The cover of this week's Time magazine, last week's U.S. News and World Report, and the discussion topic at Pizza-Politics- and Prayer last week was of the idea of a polarized America. The theories are legion. Some say we are on the verge of civil war. Some say there is no real significant ideological divide in this country. And of course there's a million mediating views.

My belief is that deep down we are all closer than we think we are but have long ago picked teams and have planted our feet firmly in concrete in order to defend our team, logic and reason be damned. I could go on about how others do this, but this post is primarily an indictment of myself, not others. (Although I'll begin with an andectdote that is pointed at others.)

I was in the breakroom today and was horrified at the things I was reading, so I shared. Time magazine was telling some of the more vitriolic methods being used on the ground campaign for President. Republicans sent a flyer to Arkansas and West Virginia that read "If Kerry wins, the Bible will be banned and men will marry men." Democrats sent a flyer to Tennessee that had Bush looking like he was running in the Special Olympics that read "Voting for Bush is like running in the Special Olympics. Even if you win you are still retarded."

Lord, have mercy.

When I read the former to a left-leaning coworker this person's comment was "Yeah, like a devout Roman Catholic would ban the Bible." When I read the latter the comment (with a chuckle) was "That's kind of funny."

You see, this person has chosen sides and things that, under any other circumstances, would be funny to this person is not funny when directed toward this person's team. And things that, under any other circumstances, would be considered horribly offensive are kind of funny when directed to the other team.

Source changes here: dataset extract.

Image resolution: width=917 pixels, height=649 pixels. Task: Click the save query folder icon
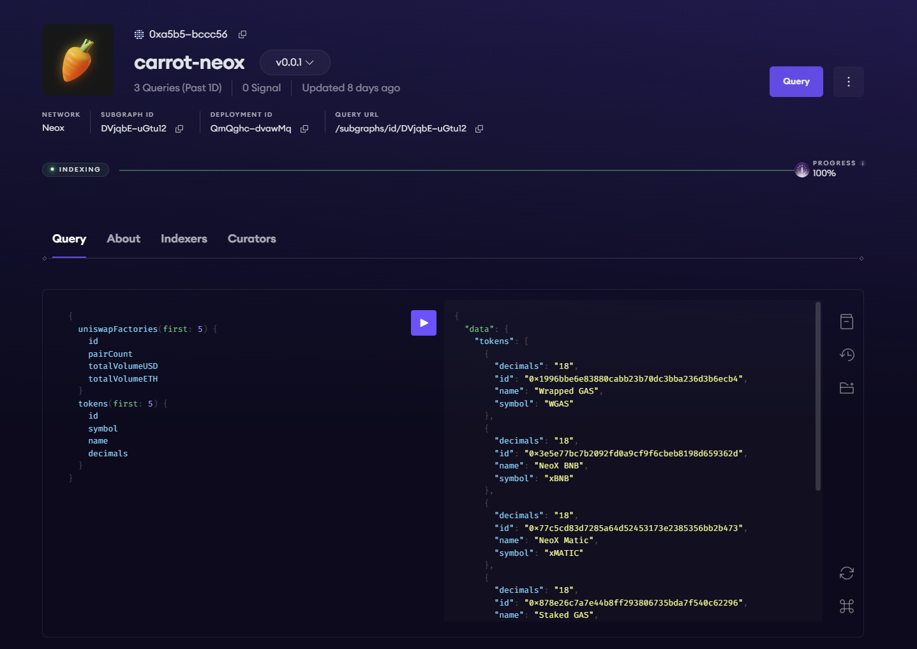(x=847, y=388)
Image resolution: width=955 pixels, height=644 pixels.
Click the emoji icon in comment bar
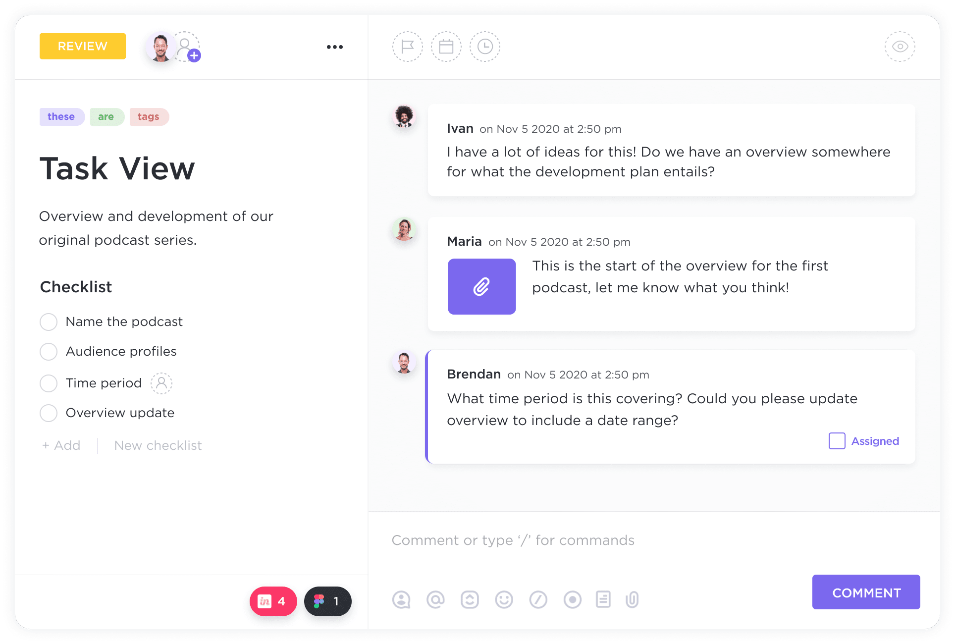tap(504, 592)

Alright, now for the three fingers pointed back in my direction.

Under any normal circumstance I would be paralyzed at the thought of the amount of American (and Iraqi) casualties going on in Iraq right now. Under normal circumstances I would have serious concerns about choices this administration has made in environmental policy (nods and a thank you to Coleman and his girlfriend.) Under any other circumstances I would be critical of an administration that doesn't seem concern with a balanced budget.

But I have chosen sides and fear spoken dissension of any kind might sway others away from my team or, even worse, I might decide to change my mind.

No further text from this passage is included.